Killer Smith of Fayette County apologizes, gets 18-40 years in prison
A Fayette County man convicted of third-degree homicide in a Mother's Day shooting apologized on Tuesday before a judge sentenced him to 18 to 40 years in prison.
“It's been two years, and I still can't forgive myself,” said Kurtavius “Tay” Smith during the hearing before Judge Steve Leskinen. “I pray the family will forgive me.”
A jury on Feb. 10 convicted Smith, 28, of third-degree murder in the May 13, 2012, shooting of Marlin “Zeus” Crawford.
Uniontown police found the mortally wounded Crawford lying unresponsive on a sidewalk at 4:46 a.m. in the Pershing Court Manor public housing complex. He had been shot once in the forehead.
In a victim-impact statement, Crawford's aunt said his death will have a lasting impact on her family.
“Marlin's death bothered, and still bothers, everybody in the family,” JoAnn Mickens testified. “It's something that shouldn't have happened.”

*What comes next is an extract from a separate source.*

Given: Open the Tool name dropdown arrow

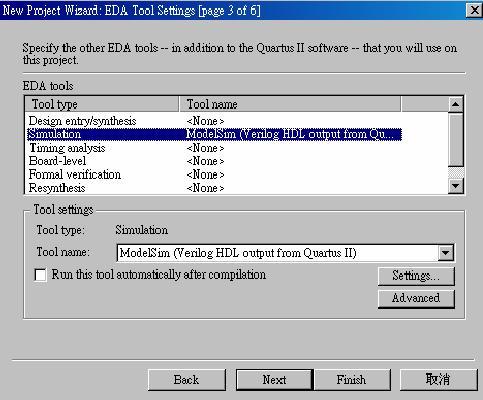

Mickens said she has little confidence in the criminal justice system. She said a man who was convicted in 1998 of third-degree homicide in her daughter's death was sentenced to up to 30 years in prison but was released early for “good behavior.”
“I don't see justice in that,” Mickens said. “Something has to be done with these violent crimes. You take somebody's life, you have to pay for it.”

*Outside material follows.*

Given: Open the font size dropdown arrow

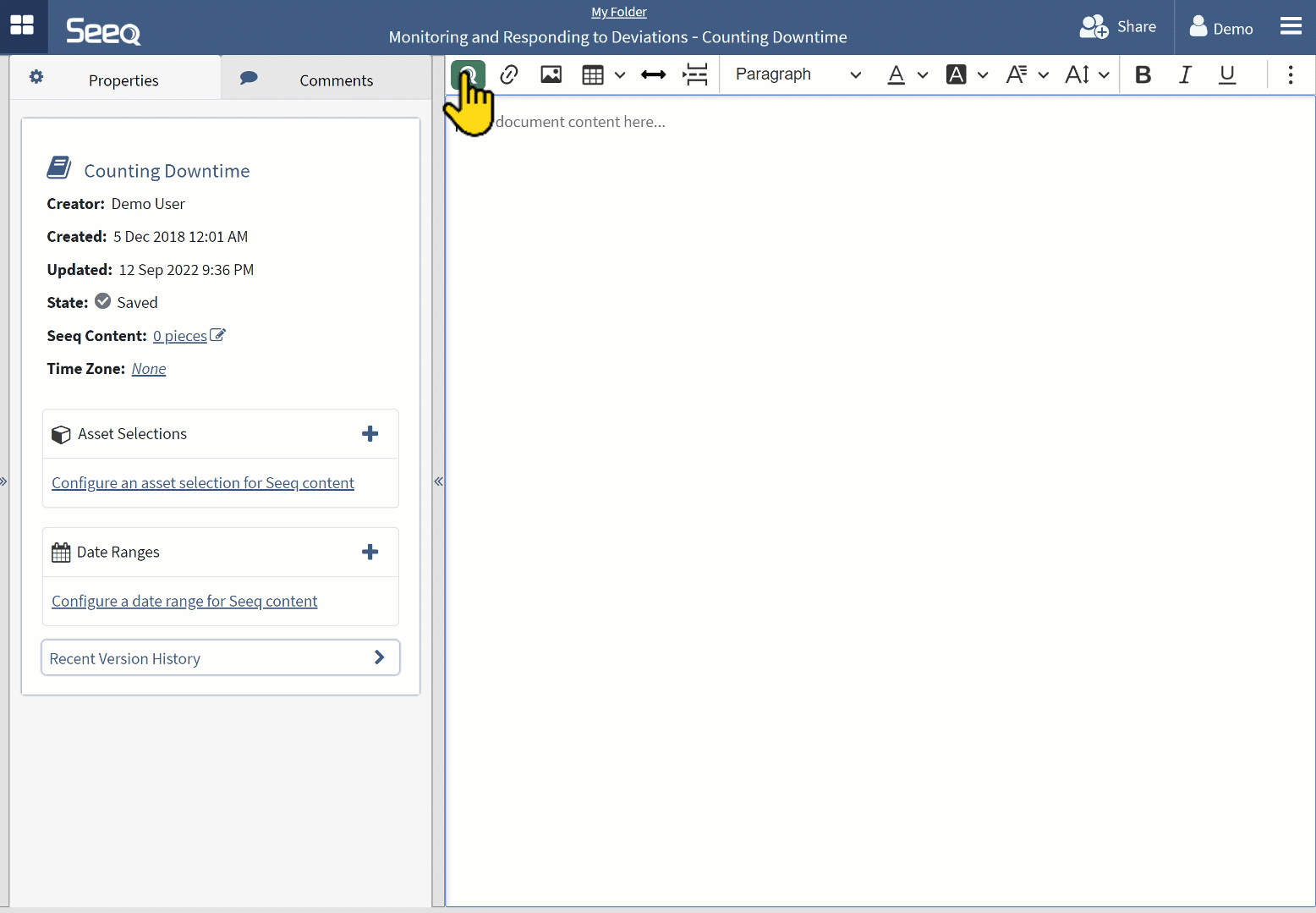Looking at the screenshot, I should (x=1105, y=75).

Two men testified on Smith's behalf, including Richard Nirschel, who runs a Bible study at the Fayette County Prison.
Nirschel said Smith attends the classes regularly and has shown a desire to better himself and has a “longing to do what's right.”
In seeking a maximum sentence of 20 to 40 years, Assistant District Attorney J.W. Eddy said “kind words” regarding Smith will not “resurrect Marlin Crawford.” Eddy described the shooting as vicious, deliberate and violent.
Defense attorney Charles “Chuck” Hoebler of Pittsburgh noted Smith had no record of violent crimes before the shooting. He sought a sentence of no more than 13 years.
In imposing the sentence, Leskinen said trial testimony indicated the shooting was over a woman.
He took into account a text message in which Smith threatened to kill Crawford. The judge noted that two guns found on Crawford appeared not to have been fired.
Leskinen questioned a state police policy in which the crime lab does not test the hands of shooting victims for gunshot residue.
During Smith's trial, a prosecution witness testified that, at the direction of the state police commissioner, shooting victim's hands typically are not tested for gunshot residue.
Leskinen said although it was not a critical factor in Smith's case, the presence of gunshot residue on victims' hands in other cases could be essential to those cases.
“If it shows no gunshot residue, it's damning in a case claim of self-defense,” Leskinen said. “I cannot fathom ... what kind of financial savings can justify a policy like that, which — and I use my words carefully — seems to be asinine.”
Hoebler said he intends to file an appeal in the case.